[Begin PASSAGE PROVIDED]

Mr. Rumbekwan said the three dead policemen belonged to the branch of the police known as Brimob, which is feared by many Indonesians for its aggressive tactics and poor human rights record.
The demonstration outside the university in Jayapura turned violent as several hundred students demanded that Freeport, which owns a huge gold and copper
mine in the impoverished province, close its operations.
The students, many of whom support independence for Papua, also demanded that the Indonesian Army and police withdraw from the province.
The army and the police in Papua, most of whom come from outside the province, are widely viewed as an occupying force, and the Freeport mine is protected by these forces.
Protests against the mine have escalated since last month, when local people who live near the mine were prevented by the police from panning the mine's waste for gold.
The local protests came as parliamentarians in the country's capital, Jakarta, have demanded that Freeport pay higher taxes as a way of compensating Indonesia for the right to mine what the company calls the world's largest deposit of gold.
The local villagers have long been allowed by the Indonesian army - serving as the mine's security force - to retrieve lucrative pieces of gold from the waste that is dumped by the mine directly into the Aghawagon River.
But last month, for reasons that remain unclear, security forces around the mine stopped what is known as "illegal mining." Immediately, the villagers blocked roads at the mine and the police fired at demonstrators with rubber bullets, according to accounts from people in the nearby town of Timika. Mine operations were closed for three days last month.
Freeport, a New Orleans-based company that has been operating the gold and copper mine since the early 1970's, has been the target of unrest before, in particular in 1996 when antimine sentiment erupted in rioting that closed down operations for three days.
Protests against the mine picked up pace this week, with today's clash proving the deadliest.
A spokesman for the Indonesian police, Brig. Gen. Anton Bahrul Alam, said the demonstrators were armed with bows and arrows and Molotov cocktails. He said the three policemen were killed with "traditional big knives."
An account of today's violence e-mailed to journalists this evening by an Australian supporter of Papuan independence, said Brimob police forces tried to push the demonstrators in Jayapura off the road with tear gas, and then opened fire.
"The demonstrators response to this shooting was to attack the Brimob police," according to the account by Matthew Jamieson of Byron Bay in Australia, who wrote that he was in touch today with students and residents of Jayapura.
The New York Times reported in December that Freeport had granted far greater financial support to the Indonesian army and the police than it had publicly reported, in some cases giving individual commanders tens of thousands of dollars - and in one case up to $150,000.
The United States Justice Department has said it is investigating whether these payments made by Freeport to individual Indonesian soldiers and military units from 1998 to 2004 were in breach of the Foreign Corrupt Practices Act. The Securities and Exchange Commission, too, told the New York City Pension fund, a major investor in Freeport, that it is investigating whether the company failed to fully disclose the payments to its shareholders.
Foreign journalists are banned by the Indonesian government from visiting Papua without special permission, which is rarely granted.

[End PASSAGE PROVIDED]
[Begin EXCERPTED DATA]

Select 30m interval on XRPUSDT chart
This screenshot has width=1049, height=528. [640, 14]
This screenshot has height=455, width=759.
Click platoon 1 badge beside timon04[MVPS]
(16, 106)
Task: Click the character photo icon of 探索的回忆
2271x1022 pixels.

[End EXCERPTED DATA]
[Begin EXCERPTED DATA]

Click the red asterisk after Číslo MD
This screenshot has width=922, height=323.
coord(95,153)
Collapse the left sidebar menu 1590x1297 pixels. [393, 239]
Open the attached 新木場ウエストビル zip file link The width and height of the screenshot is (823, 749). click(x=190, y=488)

[End EXCERPTED DATA]

__TASKS AND EXERCISES__
**A.** Answer these questions using the article on the Papua mine protests:
(i) For how many days were mine operations closed last month?
(ii) Into which river does the mine dump its waste?
(iii) According to the police spokesman, what were the demonstrators armed with?
**B.** Print the part of the article on the Papua mine protests that begins at the words "Mr. Rumbekwan said" and stops after "from the province.".

__RESPONSES FOR EACH TASK__
**A.**
(i) Three days
(ii) The Aghawagon River
(iii) Bows and arrows and Molotov cocktails

**B.**
Mr. Rumbekwan said the three dead policemen belonged to the branch of the police known as Brimob, which is feared by many Indonesians for its aggressive tactics and poor human rights record.
The demonstration outside the university in Jayapura turned violent as several hundred students demanded that Freeport, which owns a huge gold and copper
mine in the impoverished province, close its operations.
The students, many of whom support independence for Papua, also demanded that the Indonesian Army and police withdraw from the province.